PROMPT:
Write the next part of the article on R v Fernando and Aboriginal sentencing, picking up right after proposition A.

TEXT SECTION:
|---|
Indigenous Law Bulletin
by Richard Edney
The decision in R v Fernando (‘Fernando’) is – and remains – one of the most influential decisions on the relationship between Aboriginality and sentencing under Australian criminal law. The eight proposed sentencing principles, as they apply to Indigenous persons for the purposes of sentence, have provided authoritative guidance for Courts of Criminal Appeal throughout Australia.
In recent decisions however, the propositions in that decision by Wood J have been qualified in their application in a cluster of New South Wales Court of Criminal Appeal decisions. It is proposed to outline those decisions and to highlight the method by which they qualify and ultimately undermine the principles of Fernando. It will be contended that these decisions should not be followed. The principle reason why they should not be followed is that they attempt to confine the reach of Fernando by fundamentally misapprehending the nature of Indigenous identity in a post-colonial society. Before considering these post-Fernando decisions it will first be necessary to outline the principles of Fernando.
Fernando was a decision of a New South Wales Court of Criminal Appeal and was handed down in 1992. In that decision, Wood J identified a number of propositions that effectively represented a distillation of a number of extant authorities that had considered the relationship between Aboriginality and sentencing. The propositions in Fernando were as follows:
A. The same sentencing principles are to be applied in every case irrespective of the identity of a particular offender or his membership of an ethnic or other group but that does not mean that the sentencing court should ignore those facts which exist only by reason of the offender’s membership of such a group.
|---|
Element and text position data
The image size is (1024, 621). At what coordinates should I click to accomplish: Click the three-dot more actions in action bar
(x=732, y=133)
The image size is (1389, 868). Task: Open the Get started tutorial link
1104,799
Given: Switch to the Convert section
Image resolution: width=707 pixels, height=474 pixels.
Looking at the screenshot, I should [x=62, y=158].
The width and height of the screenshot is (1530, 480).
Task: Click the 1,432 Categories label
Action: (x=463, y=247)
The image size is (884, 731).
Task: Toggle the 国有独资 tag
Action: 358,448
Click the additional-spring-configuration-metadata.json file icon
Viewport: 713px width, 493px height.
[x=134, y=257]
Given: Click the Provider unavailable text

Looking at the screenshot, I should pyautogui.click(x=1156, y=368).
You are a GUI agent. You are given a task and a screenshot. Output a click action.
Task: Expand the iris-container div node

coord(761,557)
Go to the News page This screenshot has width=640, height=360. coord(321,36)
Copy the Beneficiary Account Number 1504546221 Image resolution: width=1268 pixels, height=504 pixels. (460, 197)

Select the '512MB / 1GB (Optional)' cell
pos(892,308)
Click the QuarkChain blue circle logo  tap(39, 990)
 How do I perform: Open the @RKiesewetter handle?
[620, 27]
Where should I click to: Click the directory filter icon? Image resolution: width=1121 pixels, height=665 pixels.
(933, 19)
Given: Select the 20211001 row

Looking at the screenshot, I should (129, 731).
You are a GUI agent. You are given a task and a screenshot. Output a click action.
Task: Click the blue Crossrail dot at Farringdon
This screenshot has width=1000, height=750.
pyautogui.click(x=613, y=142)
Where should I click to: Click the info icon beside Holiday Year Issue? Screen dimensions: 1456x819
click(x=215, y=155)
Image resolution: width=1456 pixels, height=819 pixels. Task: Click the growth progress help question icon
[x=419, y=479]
|---|
TASK ANSWER:
B. The relevance of the Aboriginality of an offender is not necessarily to mitigate punishment but rather to explain or throw light on the particular offence and the circumstances of the offender.
C. It is proper for the court to recognise that the problems of alcohol abuse and violence that to a very significant degree go hand in hand within Aboriginal communities are very real ones and their cure requires more subtle remedies than the criminal law can provide by way of imprisonment.
D. Notwithstanding the absence of any real body of evidence demonstrating that the imposition of significant terms of imprisonment provides any effective deterrent in either discouraging the abuse of alcohol by members of the Aboriginal society or their resort to violence when heavily affected by it, the courts must be very careful in the pursuit of their sentencing policies to not thereby deprive Aboriginals of the protection which it is assumed that punishment provides. In short, a belief cannot be allowed to go about that serious violence by drunken persons within their society are treated by the law as occurrences of little moment.
E. While drunkenness is not normally an excuse or mitigating factor, where the abuse of alcohol by the person standing for sentence reflects the socio-economic circumstances and environment in which the offender has grown up, that can and should be taken into account as a mitigating factor. This involves the realistic recognition by the court of the endemic presence of alcohol within Aboriginal communities where poor self image, absence of education and work opportunity and other demoralising factors have placed heavy stresses on them, reinforcing their resort to alcohol and compounding its worse effects.
F. That in sentencing persons of Aboriginal descent the court must avoid any hint of racism, paternalism or collective guilt yet must nevertheless assess realistically the objective seriousness of the crime within its local setting and by reference to the particular subjective circumstances of the offender.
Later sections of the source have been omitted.